La arena amarillo oro ardía, la gente corría de un lado para otro buscando la sombra, los pies descalzos lloraban de dolor. Unas sandalias rojas caminaban sin afán, eran la mejor expresión de la calma angelical, los tobillos a la luz se inclinaban cada paso como rindiendo pleitesía a su belleza. La dueña de las sandalias, tenía una falda de batik roja, su paso lento hacía que se moviera como las olas de un mar en huelga. Seducía con paciencia; la tela hindú le llegaba hasta la mitad de unas piernas bronceadas por el trabajo y torneadas por le sol. Una tarde de verano en la playa era para ella el paraíso. Llegué caminando solo como de costumbre, en la mano derecha una pola y en la izquierda un lápiz cargado de angustia. Cerca de una carpa tipo árabe había un grupo de individuos que disfrutaban embruteciéndose a punta de alcohol y nicotina, me sentí identificado y dirigí mis pasoshacia allá. Durante el tiempo que me tomo caminar, 10 pasos, pensé en ella. En sus ojos color miel toscana, en aquellas pecas sobre los hombros que parecían derramarse cuesta abajo invitándome a esculcar… ah, y su cintura: un homenaje a la honestidad. Ni hablar de sus piernas por las que empañaría mis restos. Le gusta el rojo pero no fumar, aún no sé su nombre pero la quiero en mis manos para regalarle lo que mi mente dibuja por su presencia. Imagino que viene hacia mí y mis pies se queman. Corro.

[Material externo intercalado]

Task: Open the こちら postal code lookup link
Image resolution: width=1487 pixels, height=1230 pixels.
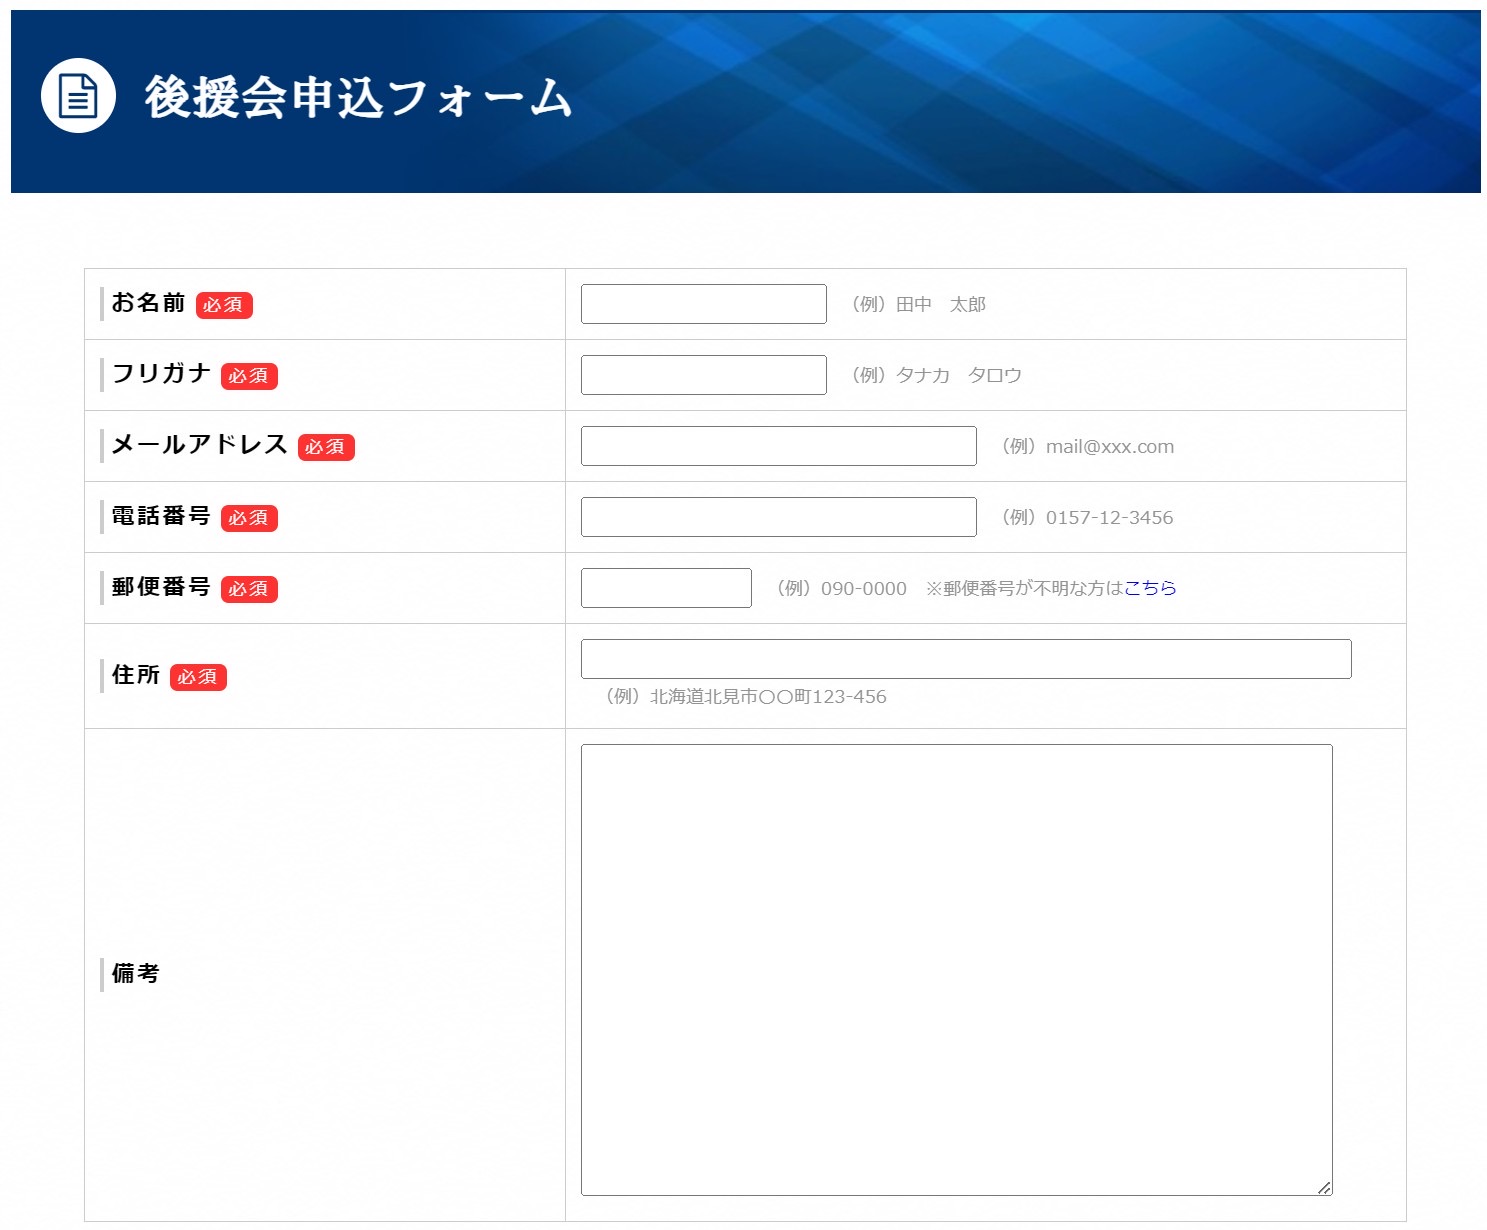Action: pos(1150,588)
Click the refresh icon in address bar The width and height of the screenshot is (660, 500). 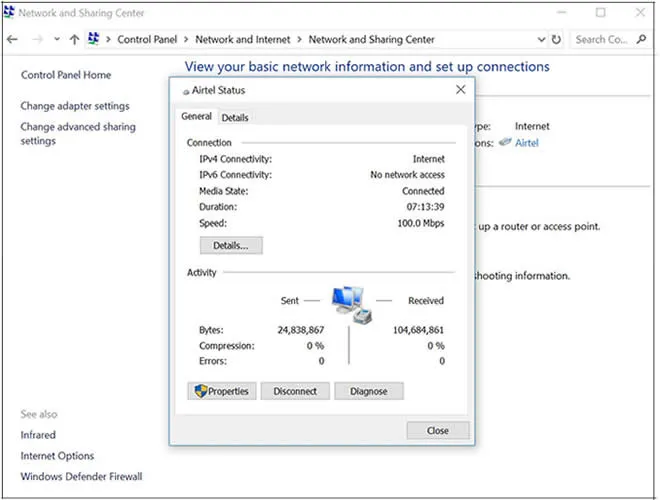tap(557, 40)
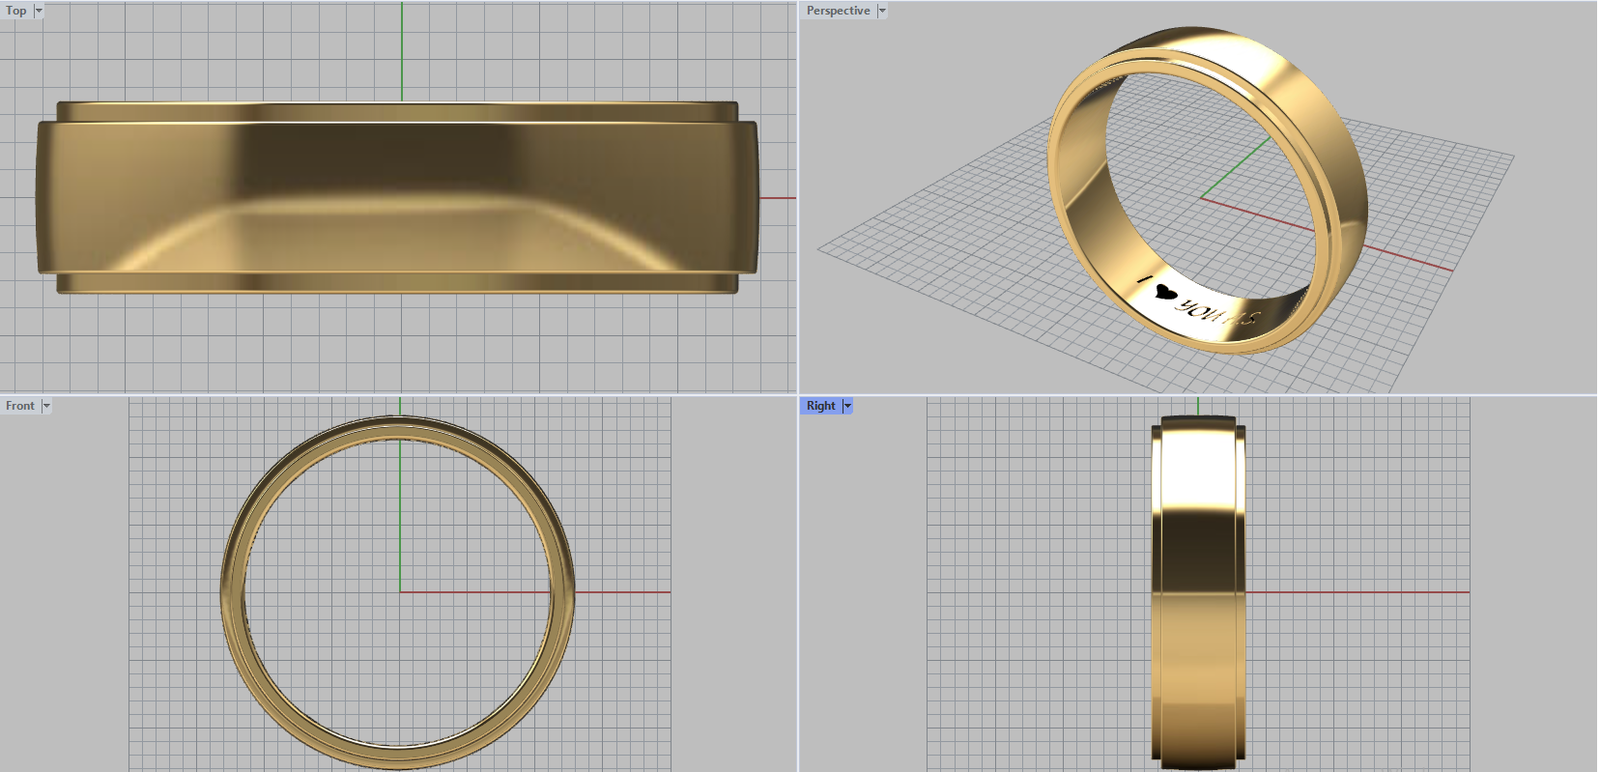
Task: Expand the Front viewport dropdown arrow
Action: pyautogui.click(x=46, y=406)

El sol estaba pegando duro, la plaza a reventar, bajo los pasillos se oyen los acelerados pasos de los aficionados buscando su lugar. La música retumba en mis oídos y me orino en los pantalones de lentejuelas negras que una amiga de un amigo me había prestado para mi presentación en público como matador, no hubo tiempo para cambios. Al ruedo. Por el costado derecho del espacio que se había dispuesto para mi muerte, apareció él. Con su traje negro absoluto se enfrentó a mi miedo, en sus ojos pude ver que traía un dolor -eran azul cielo nublado con posibilidad de tormentas eléctricas- se me acercó con furia y sin mediar palabra me levantó por los aires. Mi mente en blanco sólo podía recordar que la muerte es un derecho que se adquiere al nacer, de la misma forma que el dolor se gana cuando se ama. Caí sobre la espalda, mi aliento se secó y el público aplaudió sin cesar, oí música y en mi último suspiro vi que bailaban. Antes de cerrar los ojos, una tela roja que se movía con una cadencia latina me llevó hasta ella.

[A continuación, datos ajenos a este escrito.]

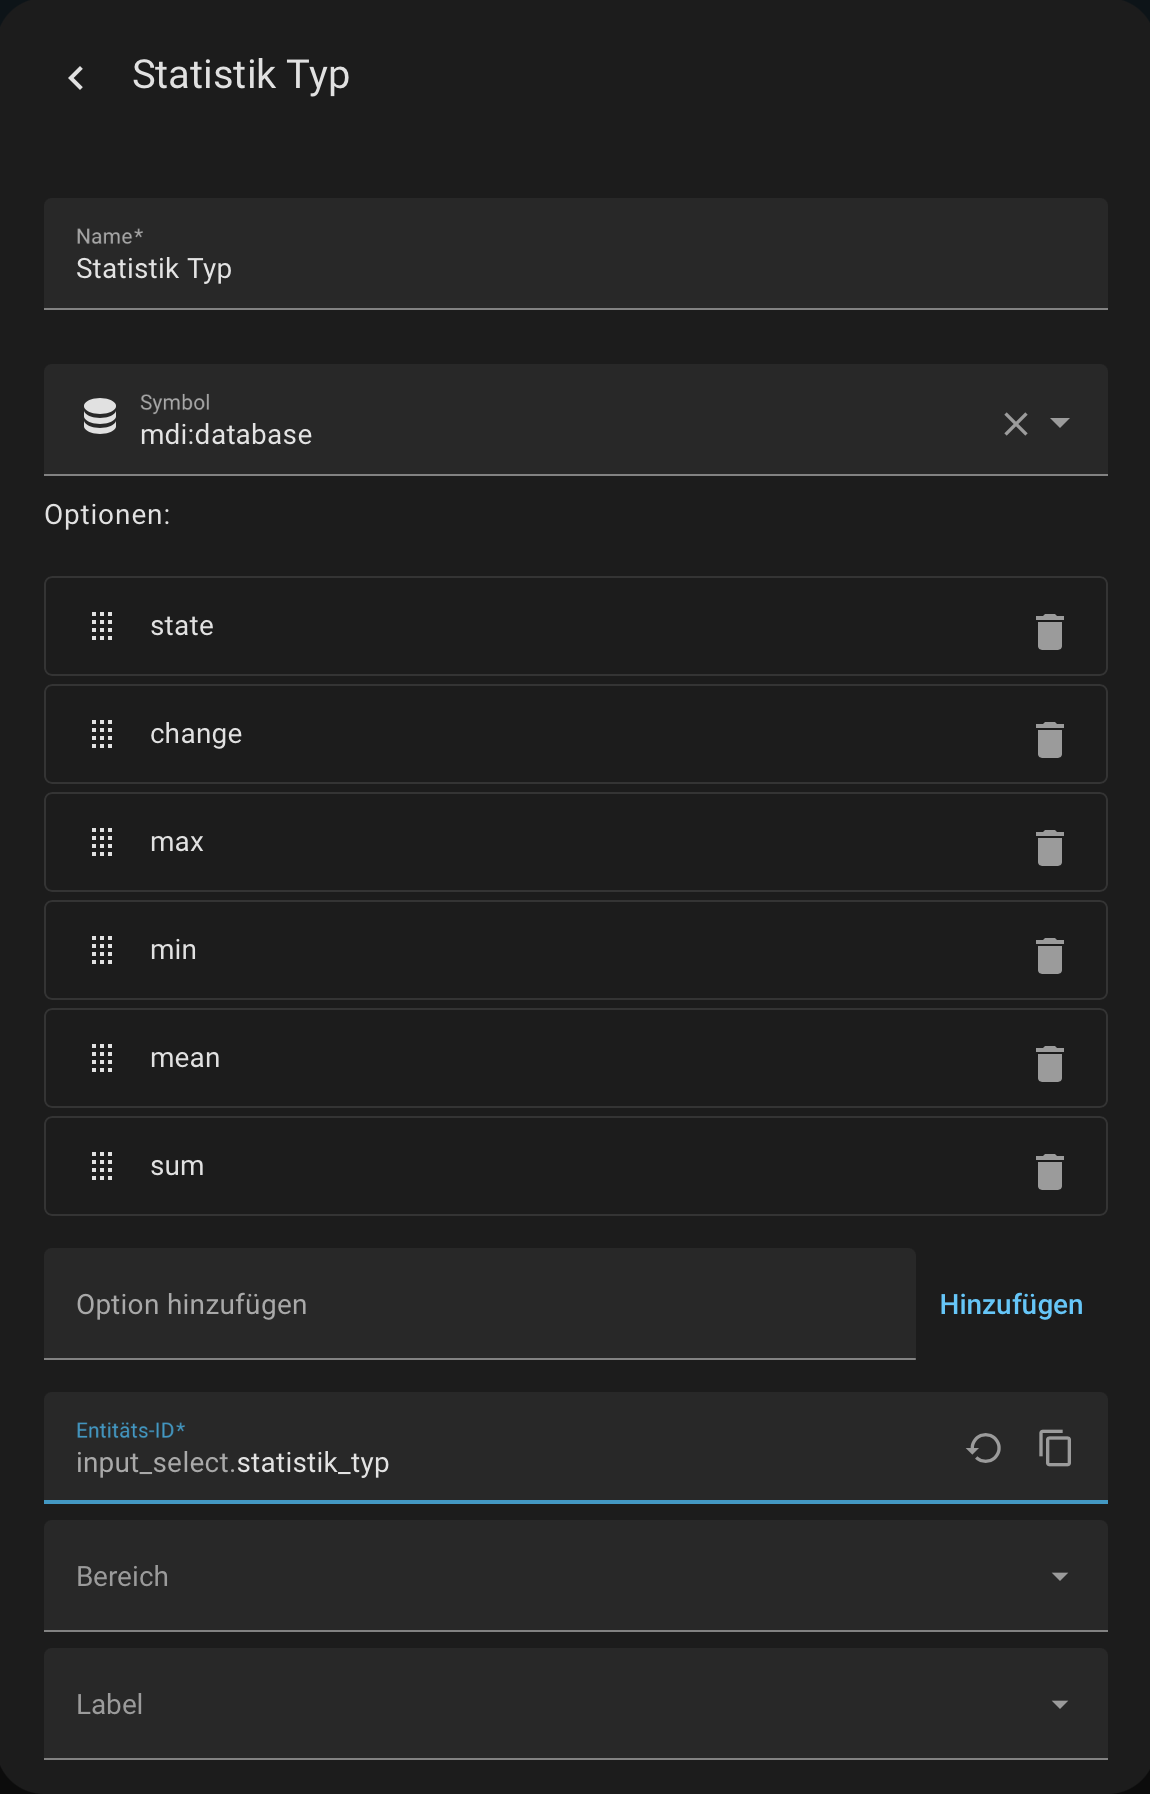This screenshot has height=1794, width=1150.
Task: Delete the 'change' option
Action: [x=1049, y=739]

Por un corredor estrecho se oyen gritos desesperados, se oyen choques, parecen metálicos, una señora se ahoga con su llanto y muere en los brazos de un ángel vestido de negro. Por un momento siento que vuelvo, una briza azul bañera me roza la cara y suspiro con ganas de levantarme de la camilla pero estoy atado. En el cielo raso del espacio que me abriga veo un cuadro de Dalí y me siento vivo, giro la cabeza buscando el norte pero la brújula que tengo en la mano me señala el sur. En el piso una mancha roja comienza a trepar por las patas de la camilla, me angustio pero nadie reacciona, los monitores a mi lado no se inmutan. Entregado al dolor la dejo llegar hasta mí.

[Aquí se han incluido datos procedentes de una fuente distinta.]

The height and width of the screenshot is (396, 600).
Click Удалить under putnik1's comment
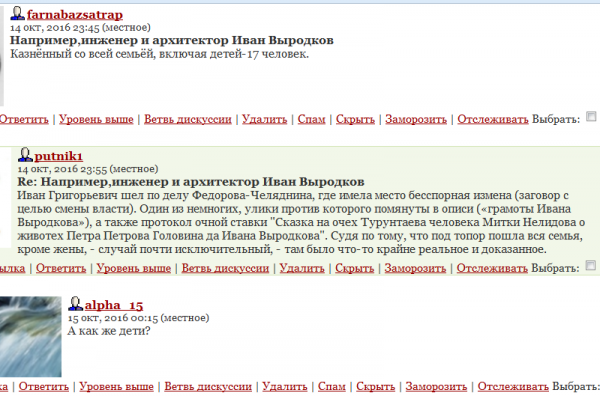pos(302,268)
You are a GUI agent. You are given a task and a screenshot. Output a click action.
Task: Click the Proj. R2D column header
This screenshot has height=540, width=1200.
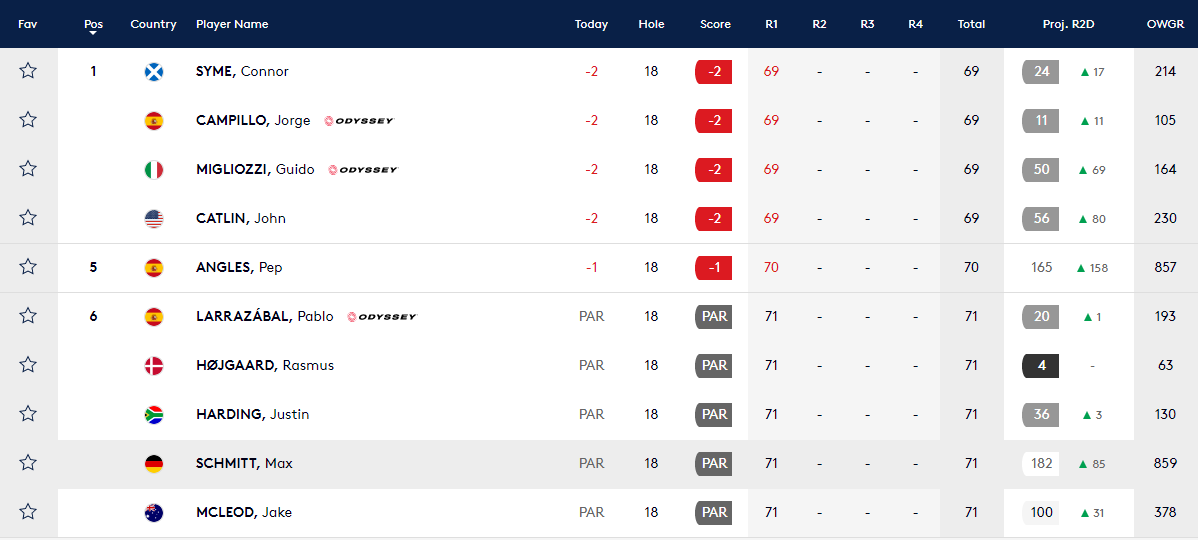coord(1068,24)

En la carpa estaba ella, sentada con su falda roja entre las piernas cruzadas como niña de colegio en descanso matutino, la miré con recelo, me sentí desnudo pero accedí a su invitación. El cielo siempre me había parecido una mentira, sin embargo aquel momento me había cambiado la perspectiva. Sobre la arena sol, estábamos los dos cantando una canción de cuna y esperando que la luz no se apagara jamás en aquella calle que nos había puesto en evidencia.

Cuando abrí los ojos habían pasado tres días, me había dejado el tren que me llevaría a la playa donde debería encontrarla.

¡Juro que no vuelvo a tomar champaña!